D'où le cri de guerre fort opportun : « On a Trop Supporté !»
Grégoire Owona pour sa part, n'a jamais servi à rien d'autre qu'à être le griot plein de gratitude envers celui qui lui a fait l'honneur de le nommer à la table des jouisseurs. C'est donc avant tout une affaire de reconnaissance personnelle, à des années-lumières d'un véritable sacerdoce au service de la République du Cameroun.
Voilà pourquoi son travail ne consiste pas à générer du travail, mais plutôt à vous évangéliser quotidiennement au biyayisme. Voilà pourquoi il n'est pas préoccupé par la création d'activité, et donc par la réduction du taux de chômage, et donc par l'augmentation du taux de croissance, et donc par la hausse du Produit Intérieur Brut (PIB), mais plutôt par des cantiques liturgiques sur Paul Biya le plus « démocrate », le plus « magnanime », le plus « généreux », le plus « bon » et le plus « beau ». Lorsque tout un ministre, c'est-à-dire un agent public qui gère de l'argent public, vous explique que les infrastructures routières, les stades de football ou encore les 500 000 GameBoys universitaires de Fame Ndongo sont des « dons du chef de l'État », vous comprenez que votre pays a franchi le stade du coma éthylique.
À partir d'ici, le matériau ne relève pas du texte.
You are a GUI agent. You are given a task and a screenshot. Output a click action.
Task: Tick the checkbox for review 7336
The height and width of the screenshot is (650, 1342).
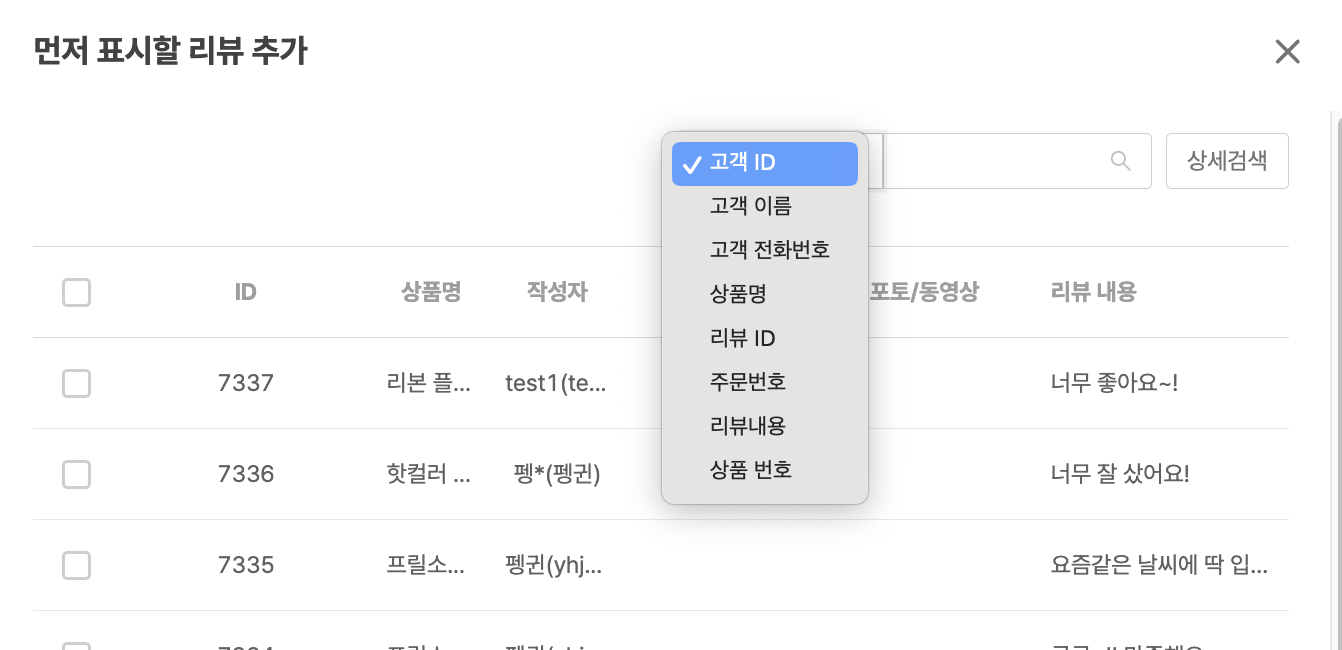(x=76, y=474)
Grégoire Owona est celui qui vous a dit le 30 avril 2019 qu'il était tout à fait possible de vivre avec le Smig (Salaire Minimum Interprofessionnel Garanti), équivalent jadis à 36 000 FCFA. Pendant ce temps, c'est le même montant qu'il donnera pour la ration du chien de sa vingt-quatrième concubine au sortir d'un hôtel. Si l'on considère le simple salaire d'un ministre de son acabit (environ 700 000 FCFA mensuels), on est déjà plus de 20 fois au-dessus des 36 000. Et si l'on y ajoute les DÉTOURNEMENTS MASSIFS (qui permettent à tous ces individus de se construire leurs villas ultra luxueuses et de faire laver leurs costumes à Paris), on ne peut que conclure que le Cameroun nage en plein spiritisme. C'est comme si un obèse vous demandait de faire du régime, alors qu'il tient entre ses mains un plateau de burgers bien dodus !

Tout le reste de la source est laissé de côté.